If we can keep “retirement age” Americans contributing and producing, then the elusive 4 percent real annual economic growth that Gov. Bush has proposed becomes much more feasible. With over 20 percent of the American population over 60, strong economic growth will be impossible if old models of retirement are maintained.  As Andy Sieg -- Head of Global Wealth and Retirement at Bank of America Merrill Lynch and one of the few but notable business leaders present at the WHCOA -- said, “The barrier we need to overcome is how we look at later life and how retirement has transformed with added years of life …”

To appreciate why so-called seniors are an untapped source of economic growth  and not just a segment that needs protection, the women’s movement holds a great lesson. Prior to women entering the knowledge economy, legions of dunderheads were claiming that women were going to take men’s jobs. But what happened instead was that women didn’t “take” jobs; they added jobs by jumpstarting an economic miracle – a miracle that helped drive and sustain growth in the American economy throughout the 20th century.

We face a very similar situation today. Older workers are not going to divide the economic pie into ever-smaller pieces; they are going to grow the pie by adding to our ability to produce. But we need the right attitude and public policies to enable such an approach. 
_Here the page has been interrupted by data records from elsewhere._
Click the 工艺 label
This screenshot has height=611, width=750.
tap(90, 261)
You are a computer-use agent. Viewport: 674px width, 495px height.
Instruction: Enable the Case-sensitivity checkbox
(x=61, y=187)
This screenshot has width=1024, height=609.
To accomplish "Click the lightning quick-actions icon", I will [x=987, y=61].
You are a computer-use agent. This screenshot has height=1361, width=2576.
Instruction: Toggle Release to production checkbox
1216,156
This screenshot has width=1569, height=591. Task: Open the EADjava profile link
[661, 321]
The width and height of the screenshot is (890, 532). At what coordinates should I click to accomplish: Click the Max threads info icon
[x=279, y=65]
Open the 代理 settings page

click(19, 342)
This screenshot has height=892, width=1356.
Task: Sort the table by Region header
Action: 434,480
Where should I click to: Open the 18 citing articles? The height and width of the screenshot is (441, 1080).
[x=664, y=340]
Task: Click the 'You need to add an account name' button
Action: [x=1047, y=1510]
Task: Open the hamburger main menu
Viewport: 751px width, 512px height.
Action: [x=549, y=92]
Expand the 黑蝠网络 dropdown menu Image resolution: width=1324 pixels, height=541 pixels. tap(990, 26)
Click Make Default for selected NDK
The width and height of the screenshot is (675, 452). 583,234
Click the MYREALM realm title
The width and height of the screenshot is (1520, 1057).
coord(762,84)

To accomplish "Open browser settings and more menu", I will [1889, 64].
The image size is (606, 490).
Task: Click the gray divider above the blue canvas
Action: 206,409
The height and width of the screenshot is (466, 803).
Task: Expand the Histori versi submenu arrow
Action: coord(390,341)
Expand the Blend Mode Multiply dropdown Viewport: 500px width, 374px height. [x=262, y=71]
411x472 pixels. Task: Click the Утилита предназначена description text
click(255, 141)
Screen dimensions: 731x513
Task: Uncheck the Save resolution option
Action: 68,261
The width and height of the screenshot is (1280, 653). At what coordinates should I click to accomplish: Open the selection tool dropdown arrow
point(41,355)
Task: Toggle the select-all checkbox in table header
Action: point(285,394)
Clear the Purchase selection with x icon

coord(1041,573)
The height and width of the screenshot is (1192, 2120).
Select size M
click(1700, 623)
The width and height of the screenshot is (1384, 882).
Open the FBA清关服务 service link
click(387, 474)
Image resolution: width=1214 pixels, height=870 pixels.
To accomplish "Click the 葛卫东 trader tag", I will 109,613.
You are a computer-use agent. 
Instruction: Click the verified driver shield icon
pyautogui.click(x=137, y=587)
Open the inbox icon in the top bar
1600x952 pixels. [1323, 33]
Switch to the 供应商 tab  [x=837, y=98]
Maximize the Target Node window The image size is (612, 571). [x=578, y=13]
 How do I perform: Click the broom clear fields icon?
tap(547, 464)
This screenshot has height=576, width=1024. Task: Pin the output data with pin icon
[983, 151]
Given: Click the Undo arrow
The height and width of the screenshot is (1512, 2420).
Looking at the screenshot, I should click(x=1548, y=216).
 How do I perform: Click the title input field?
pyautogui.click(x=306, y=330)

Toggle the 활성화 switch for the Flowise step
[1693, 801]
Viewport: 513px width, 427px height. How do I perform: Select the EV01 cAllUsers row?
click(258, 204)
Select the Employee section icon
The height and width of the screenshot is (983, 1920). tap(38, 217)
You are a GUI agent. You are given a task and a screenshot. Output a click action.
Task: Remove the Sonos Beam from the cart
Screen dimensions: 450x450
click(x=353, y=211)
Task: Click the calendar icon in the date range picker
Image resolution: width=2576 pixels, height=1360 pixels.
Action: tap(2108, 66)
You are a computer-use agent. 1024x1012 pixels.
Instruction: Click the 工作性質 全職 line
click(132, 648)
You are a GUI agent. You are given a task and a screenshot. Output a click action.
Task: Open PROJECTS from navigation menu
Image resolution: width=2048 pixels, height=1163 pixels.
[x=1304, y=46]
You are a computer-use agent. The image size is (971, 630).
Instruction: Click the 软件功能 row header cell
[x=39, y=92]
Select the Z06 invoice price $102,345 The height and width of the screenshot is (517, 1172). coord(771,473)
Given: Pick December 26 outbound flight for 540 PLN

This understanding of a “silver economy” is gaining traction among industry thought leaders. Recently Blackrock – one of the world’s most trusted and successful managers of capital – argued that “longer lives have created a vast pool of experience, capability and wealth that can become a driver for 21st century economic growth.”

There’s a real opportunity here for Mr. Bush or another presidential hopeful to re-frame this take care of the old people conversation -- and to link it to America’s need for wealth creation through economic growth.  With this framework, there’s no need to tell exhausted voters that they’re not working enough. It’s also the only way to ensure we have the resources to help or, to use the president’s formulation, to “protect” those who do need it. 

This opportunity also prompts a critical dissociation. Right now, there are two arguments being merged into one. On one hand, there are older Americans who truly need and deserve assistance; on the other, there are millions over 65 who are still vital and capable.

A better dialogue would recognize that there isn’t one bloc of older Americans, but a gradient of many older Americans who have vastly different needs, capabilities and desires.  

If Mr. Bush or someone else suggested that older Americans should stay active to contribute to driving economic growth, it’s not an anti-aging argument. It’s just the opposite. It’s pro-aging because it helps reframe the debate and re-channel resources to where we need them the most.

This nuance was missed at the WHCOA and it’s absent from the firestorm following Mr. Bush’s “work more” comments. Yet it’s the key to economic and social success in the coming decades.

The presidential field is becoming increasingly crowded and cantankerous, and the WHCOA has been overshadowed by newsier events. The answer to revitalizing both could be the same.

Executive director of the Global Coalition on Aging, Michael W. Hodin, Ph.D., is also managing partner at High Lantern Group and a fellow at Oxford University's Harris Manchester College.